〈刊行記念インタビュー〉
『最後は住みたい町に暮らす 80代両親の家じまいと人生整理』
井 形 慶 子さん
井 形 慶 子さん
80代の親の住み替えは、大変だった以上に、
私自身の楽しみでもありました
父87歳、母85歳のとき、長崎に暮らす井形慶子さんの両親は一大決心をします。最後まで夫婦二人で住みたい町に暮らすために、長年暮らした海の見える家を売り、商店街の近くに建つマンションへと移り住むことにしたのです。
この決断によって始まったマンション購入から資金作り、家財整理、遺言書作り、家の売却、新居への引っ越し、そして人生最後の新しい生活の構築─。離れて暮らす井形さんは東京と長崎を何往復もして、両親をリードし、サポートし、時にぶつかり合います。そんな家族で奔走した怒濤の2年間を、『最後は住みたい町に暮らす80代両親の家じまいと人生整理』に綴りました。
郷里で暮らす〝介護未満〟の親とのかかわり方から、親の「家じまい」と「人生整理」を通じて得た知識と経験まで。歳を重ねても自分らしく暮らすヒントが詰まった本書の刊行にあたり、お話を伺いました。
海の見える絶景御殿が、危険だらけの家に
──井形さんのご両親は引っ越される前、長崎の郊外に建てた3階建ての家に、二人で住んでいらっしゃいました。どの部屋からも海が見渡せる〝絶景御殿〞。そんな、こだわりと思い出の詰まった家を手放して、市内の商店街近くのマンションへと移り住むことになるわけですが、井形さんがご両親の老いに気づいたきっかけは、海外旅行だったんですね。
父の80歳の祝いにと、両親をイギリス旅行に連れていったんです。
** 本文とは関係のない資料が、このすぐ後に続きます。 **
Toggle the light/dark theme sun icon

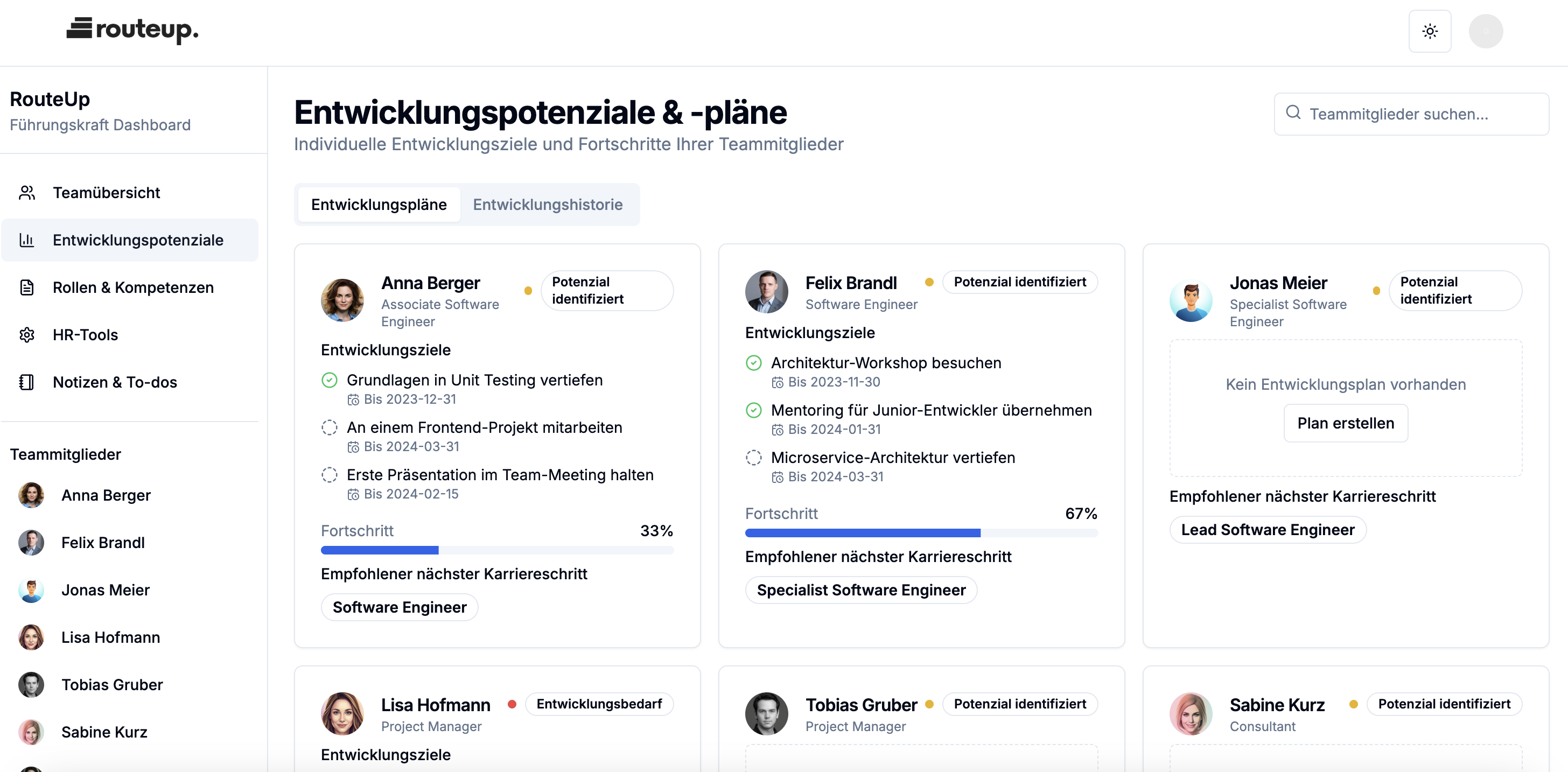[1429, 31]
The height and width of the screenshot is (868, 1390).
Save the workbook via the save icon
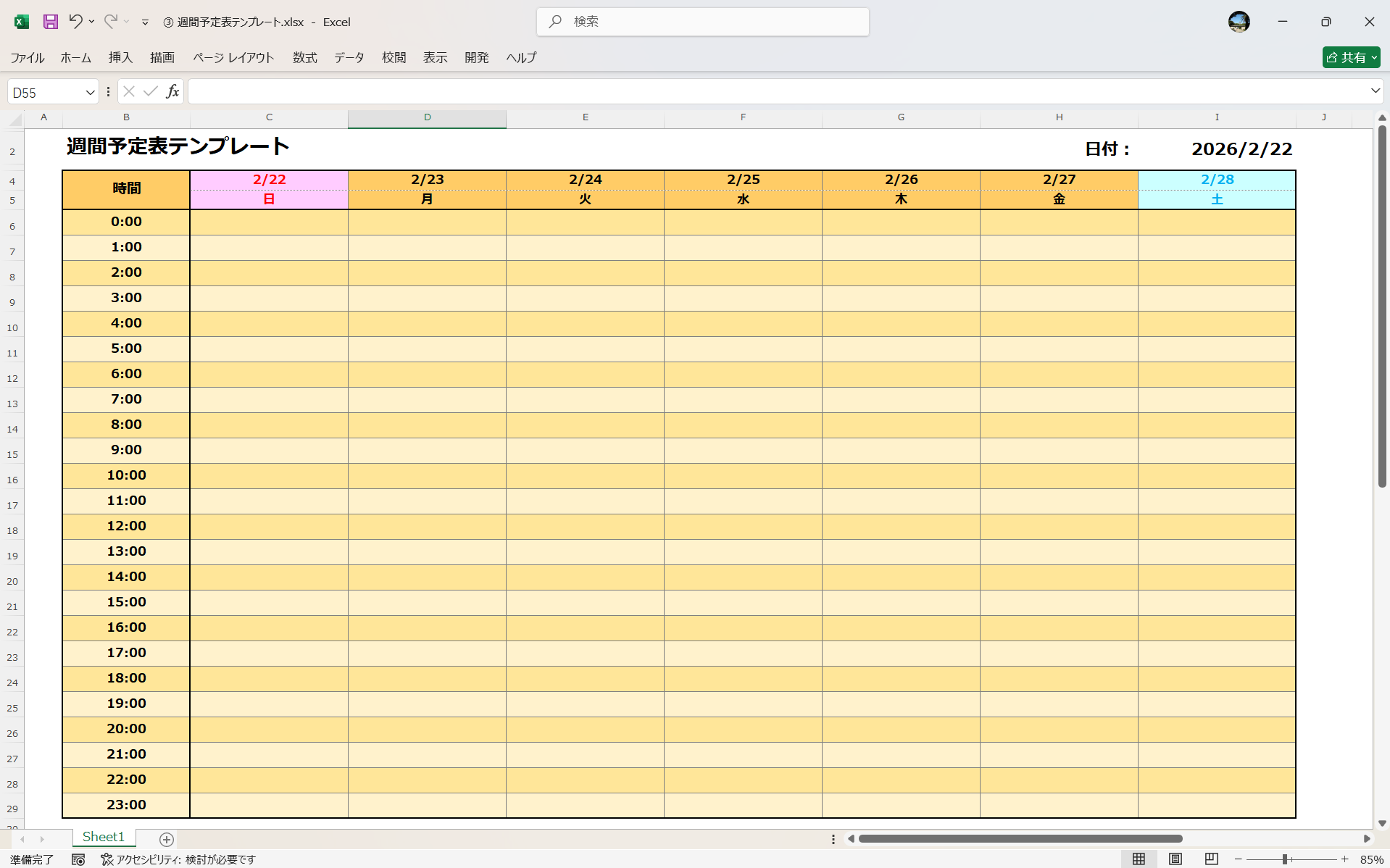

まだまだ元気で、60代のころとそんなに変わらないと思っていたら、今まで見たこともなかったような姿を目の当たりにして、愕然としました。母は身支度に2時間もかかったり、父は、あんなに好きだったゴルフの聖地(セント・アンドリュース)に連れていっても、さほど関心を示さなくなっていたり。私は東京に住んで忙しくしていたので、離れて暮らす親のことには逃げ腰になっていたんです。心の中に引っかかっているんだけど、まだ大丈夫だろうって。そういうさなかにイギリスに行ったんですね。
──高齢の親と向き合おうという気持ちになられた?
というより、自分はこんなふうになるまで親を放置していたのか、と悲しくなりました。人によって、気づくタイミングがあるのだろうと思います。親の病気だったり相続だったり。私の場合は旅行だったわけです。
──そこから井形さんはご両親とコミュニケーションを密にとり、二人の老後を考えるようになりますが、「住み替える」という発想は、当初、ご両親にはなかったんですよね。
全くなかったですね。葬式をできるような間取りを考えて家を建てていますから、両親にとっては終(つい)の棲家のはずでした。でも私の中には、あの大きな郊外の家で、この先二人で暮らしていけるのだろうか、という疑問はありました。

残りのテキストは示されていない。